More recently: Seth Rogen (Vancouver, 1982), Ryan Reynolds (Vancouver, 1976), Norm Macdonald (Quebec City, 1959-2021), Russell Peters (Brampton, Ontario, 1969), Howie Mandel (Toronto, 1955), Tommy Chong (Edmonton, 1938), and Bret McKenzie (Wellington — wait, that is New Zealand; a common error, and instructive). The pattern is consistent: Canadian comedians develop their craft in Canada, cross the 49th parallel, and are then credited as American, a dynamic that Canadians regard with resigned amusement rather than the outrage it might strictly deserve.
SCTV (Second City Television, 1976-84) is the most underrated comedy programme in the history of North American television, a designation that would have pleased its creators enormously as it is both a genuine critical judgement and a very Canadian position to occupy. Produced in Edmonton and then Toronto, broadcast first on Canadian regional television and later on NBC and Cinemax, it featured the ensemble of Second City Toronto alumni — John Candy, Eugene Levy, Andrea Martin, Catherine O'Hara, Joe Flaherty, Dave Thomas, Rick Moranis, Martin Short, and Harold Ramis — playing characters embedded in a fictional television station so incompetently run that it could only survive on Canadian public funding.

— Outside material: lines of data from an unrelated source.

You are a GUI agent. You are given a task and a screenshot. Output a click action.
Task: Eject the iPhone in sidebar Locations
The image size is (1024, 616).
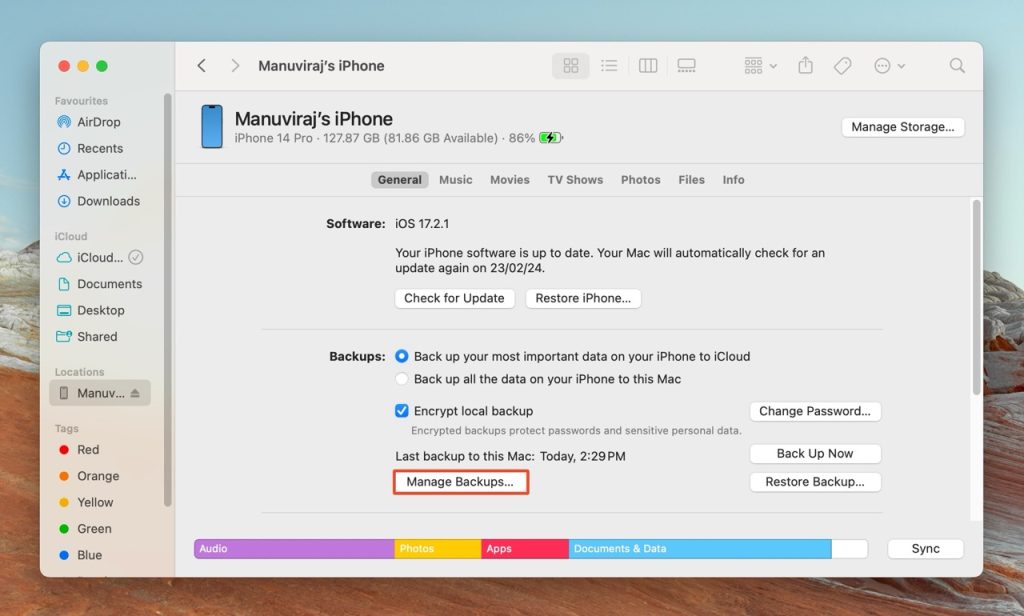pyautogui.click(x=135, y=393)
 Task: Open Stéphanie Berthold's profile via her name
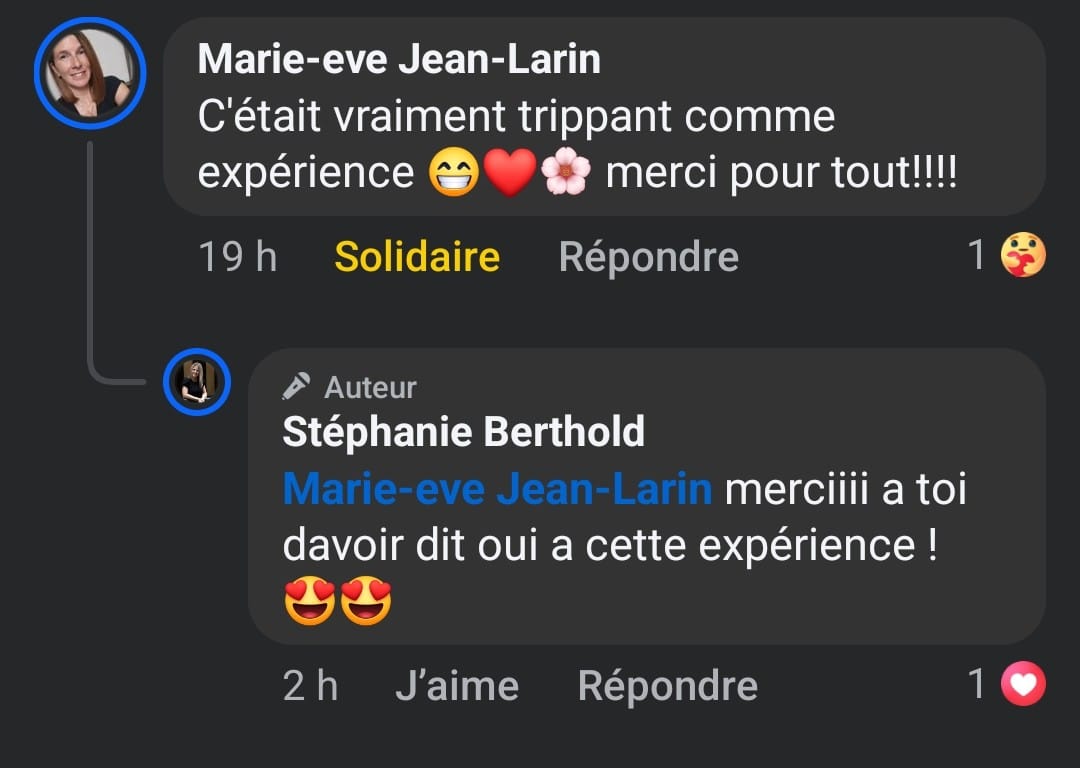463,432
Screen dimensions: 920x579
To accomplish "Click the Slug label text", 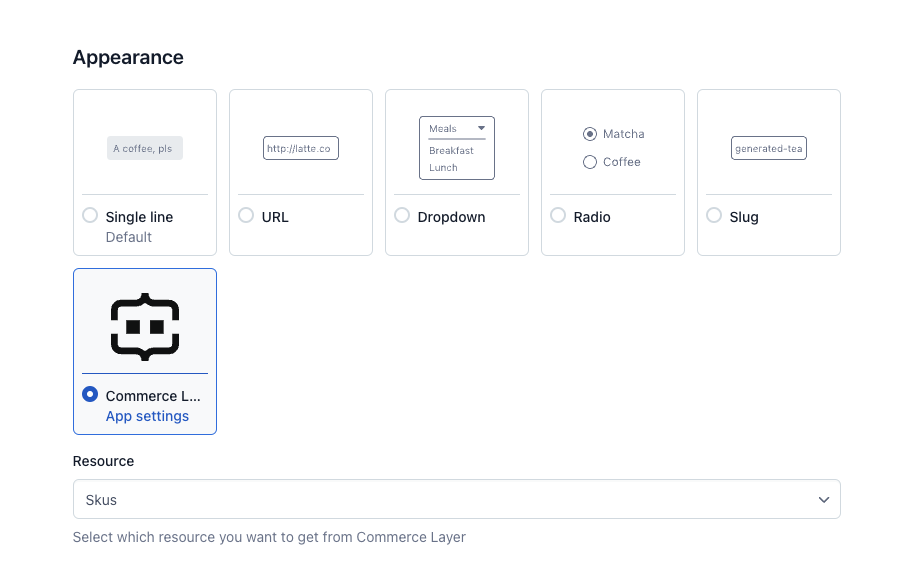I will click(x=744, y=217).
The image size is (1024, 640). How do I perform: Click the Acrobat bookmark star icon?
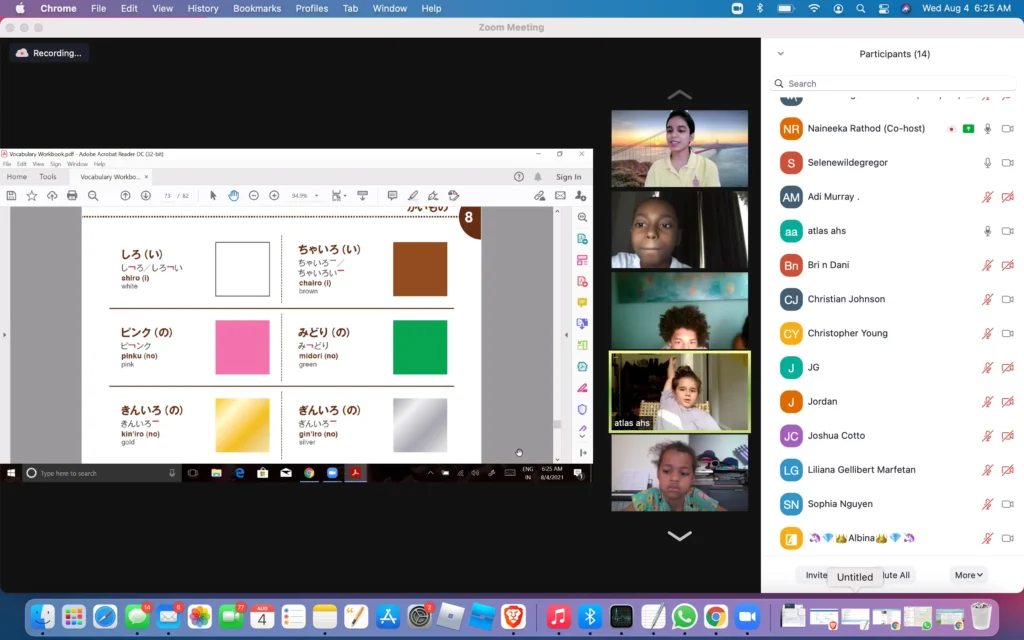pos(32,196)
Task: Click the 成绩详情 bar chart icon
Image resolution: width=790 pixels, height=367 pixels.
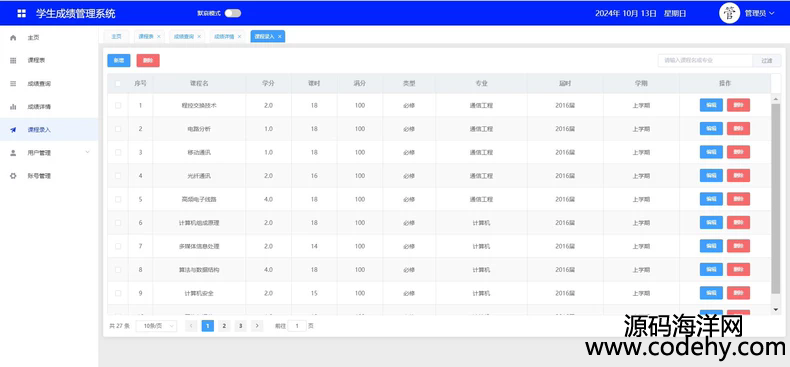Action: (x=13, y=107)
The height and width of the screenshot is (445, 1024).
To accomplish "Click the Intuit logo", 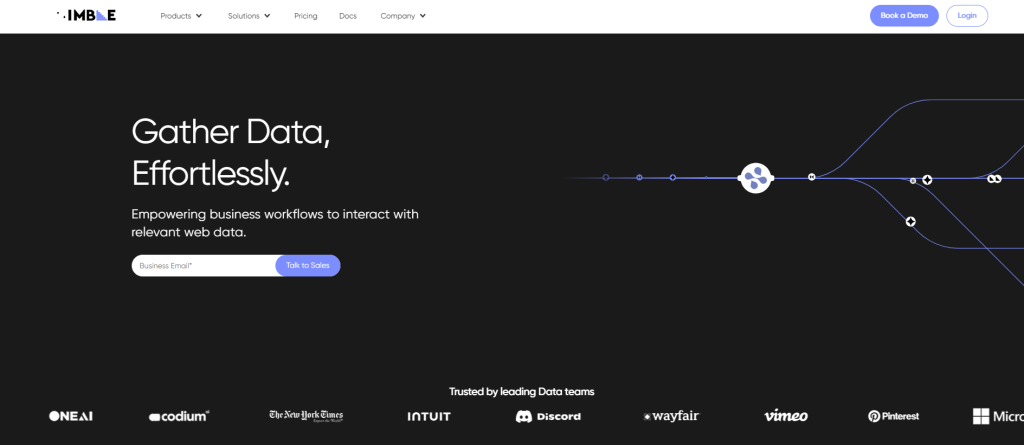I will [x=429, y=416].
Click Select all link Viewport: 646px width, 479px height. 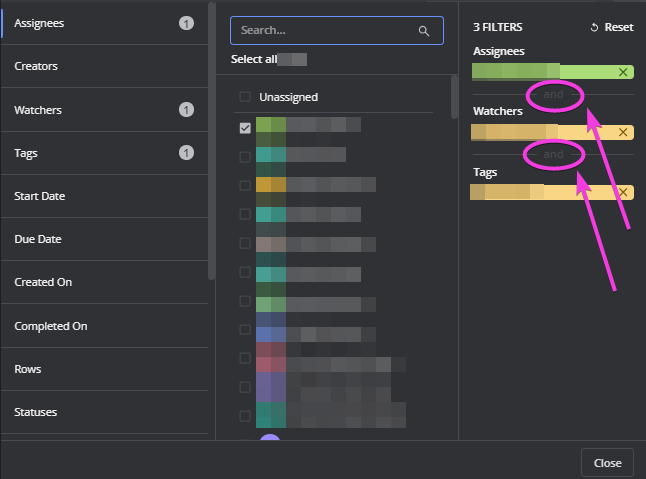(x=254, y=59)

The show's great innovation was the character-within-character comedy: performers playing performers playing characters, with the layers of performance visible and exploited for comedy. The sketch "Great White North" — in which Dave Thomas and Rick Moranis played Bob and Doug McKenzie, two hosers in toques drinking beer and saying "eh" — began as a satirical response to a Canadian broadcasting regulation requiring "identifiably Canadian content," became a global comedy phenomenon, spawned a feature film (Strange Brew, 1983), and produced the catchphrase "Take off, eh, hoser" which entered international usage as a shorthand for Canadian identity. That a sketch created to mock Canadian content regulations became the most recognisably Canadian content ever produced is a joke so good the country appears not yet to have fully appreciated it.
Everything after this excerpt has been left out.